======== INPUT FOR THIS TASK ========
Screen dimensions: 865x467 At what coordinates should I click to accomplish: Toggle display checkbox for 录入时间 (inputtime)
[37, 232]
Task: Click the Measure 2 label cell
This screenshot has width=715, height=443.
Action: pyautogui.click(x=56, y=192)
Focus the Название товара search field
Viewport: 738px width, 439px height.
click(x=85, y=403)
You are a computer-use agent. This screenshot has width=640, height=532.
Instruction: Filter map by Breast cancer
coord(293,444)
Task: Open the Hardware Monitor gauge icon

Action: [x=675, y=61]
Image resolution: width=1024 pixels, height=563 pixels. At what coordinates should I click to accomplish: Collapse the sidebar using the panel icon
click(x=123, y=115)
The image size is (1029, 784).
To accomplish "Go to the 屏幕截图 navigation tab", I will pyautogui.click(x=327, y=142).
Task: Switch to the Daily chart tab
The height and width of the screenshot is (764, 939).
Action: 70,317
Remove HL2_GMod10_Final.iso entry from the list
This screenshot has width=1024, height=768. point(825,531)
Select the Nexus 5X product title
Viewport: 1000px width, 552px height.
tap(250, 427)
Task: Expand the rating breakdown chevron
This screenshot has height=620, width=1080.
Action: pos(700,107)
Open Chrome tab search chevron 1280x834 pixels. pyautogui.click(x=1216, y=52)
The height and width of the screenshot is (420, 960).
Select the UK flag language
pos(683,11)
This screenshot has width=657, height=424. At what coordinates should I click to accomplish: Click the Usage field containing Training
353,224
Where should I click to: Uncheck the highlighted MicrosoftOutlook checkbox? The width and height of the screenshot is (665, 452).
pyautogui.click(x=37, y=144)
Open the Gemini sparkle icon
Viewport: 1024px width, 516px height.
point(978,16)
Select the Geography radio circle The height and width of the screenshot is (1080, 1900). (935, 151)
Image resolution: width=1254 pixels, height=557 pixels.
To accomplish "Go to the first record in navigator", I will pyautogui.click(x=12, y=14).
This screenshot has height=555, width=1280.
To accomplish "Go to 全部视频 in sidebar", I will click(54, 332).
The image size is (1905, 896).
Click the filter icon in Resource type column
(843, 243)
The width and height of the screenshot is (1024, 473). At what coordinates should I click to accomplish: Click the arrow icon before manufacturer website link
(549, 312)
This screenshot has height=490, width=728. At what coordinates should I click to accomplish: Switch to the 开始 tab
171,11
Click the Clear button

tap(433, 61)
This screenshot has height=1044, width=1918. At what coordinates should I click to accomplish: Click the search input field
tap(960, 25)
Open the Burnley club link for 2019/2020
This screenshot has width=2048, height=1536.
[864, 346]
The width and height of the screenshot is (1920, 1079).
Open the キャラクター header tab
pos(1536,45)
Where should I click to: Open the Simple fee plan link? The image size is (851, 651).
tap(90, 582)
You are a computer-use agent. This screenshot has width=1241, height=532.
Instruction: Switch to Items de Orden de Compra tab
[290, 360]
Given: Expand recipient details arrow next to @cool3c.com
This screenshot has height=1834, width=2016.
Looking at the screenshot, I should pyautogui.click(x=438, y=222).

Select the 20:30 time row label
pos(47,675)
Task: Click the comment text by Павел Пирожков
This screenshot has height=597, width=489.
========
Print every record exactly as written.

▶ WRITTEN ANSWER
Screen dimensions: 865x467 At what coordinates should I click to accomplish: Toggle display checkbox for 录入时间 (inputtime)
[37, 232]
Task: Click the Measure 2 label cell
This screenshot has width=715, height=443.
Action: pyautogui.click(x=56, y=192)
Focus the Название товара search field
Viewport: 738px width, 439px height.
click(x=85, y=403)
You are a computer-use agent. This screenshot has width=640, height=532.
Instruction: Filter map by Breast cancer
coord(293,444)
Task: Open the Hardware Monitor gauge icon

Action: [x=675, y=61]
Image resolution: width=1024 pixels, height=563 pixels. At what coordinates should I click to accomplish: Collapse the sidebar using the panel icon
click(x=123, y=115)
The image size is (1029, 784).
To accomplish "Go to the 屏幕截图 navigation tab", I will pyautogui.click(x=327, y=142).
Task: Switch to the Daily chart tab
The height and width of the screenshot is (764, 939).
Action: 70,317
Remove HL2_GMod10_Final.iso entry from the list
This screenshot has width=1024, height=768. point(825,531)
Select the Nexus 5X product title
Viewport: 1000px width, 552px height.
tap(250, 427)
Task: Expand the rating breakdown chevron
This screenshot has height=620, width=1080.
Action: pos(700,107)
Open Chrome tab search chevron 1280x834 pixels. pyautogui.click(x=1216, y=52)
The height and width of the screenshot is (420, 960).
Select the UK flag language
pos(683,11)
This screenshot has width=657, height=424. At what coordinates should I click to accomplish: Click the Usage field containing Training
353,224
Where should I click to: Uncheck the highlighted MicrosoftOutlook checkbox? The width and height of the screenshot is (665, 452).
pyautogui.click(x=37, y=144)
Open the Gemini sparkle icon
Viewport: 1024px width, 516px height.
point(978,16)
Select the Geography radio circle The height and width of the screenshot is (1080, 1900). (935, 151)
Image resolution: width=1254 pixels, height=557 pixels.
To accomplish "Go to the first record in navigator", I will pyautogui.click(x=12, y=14).
This screenshot has height=555, width=1280.
To accomplish "Go to 全部视频 in sidebar", I will click(54, 332).
The image size is (1905, 896).
Click the filter icon in Resource type column
(843, 243)
The width and height of the screenshot is (1024, 473). At what coordinates should I click to accomplish: Click the arrow icon before manufacturer website link
(549, 312)
This screenshot has height=490, width=728. At what coordinates should I click to accomplish: Switch to the 开始 tab
171,11
Click the Clear button

tap(433, 61)
This screenshot has height=1044, width=1918. At what coordinates should I click to accomplish: Click the search input field
tap(960, 25)
Open the Burnley club link for 2019/2020
This screenshot has width=2048, height=1536.
[864, 346]
The width and height of the screenshot is (1920, 1079).
Open the キャラクター header tab
pos(1536,45)
Where should I click to: Open the Simple fee plan link? The image size is (851, 651).
tap(90, 582)
You are a computer-use agent. This screenshot has width=1241, height=532.
Instruction: Switch to Items de Orden de Compra tab
[290, 360]
Given: Expand recipient details arrow next to @cool3c.com
This screenshot has height=1834, width=2016.
Looking at the screenshot, I should pyautogui.click(x=438, y=222).

Select the 20:30 time row label
pos(47,675)
Task: Click the comment text by Павел Пирожков
This screenshot has height=597, width=489.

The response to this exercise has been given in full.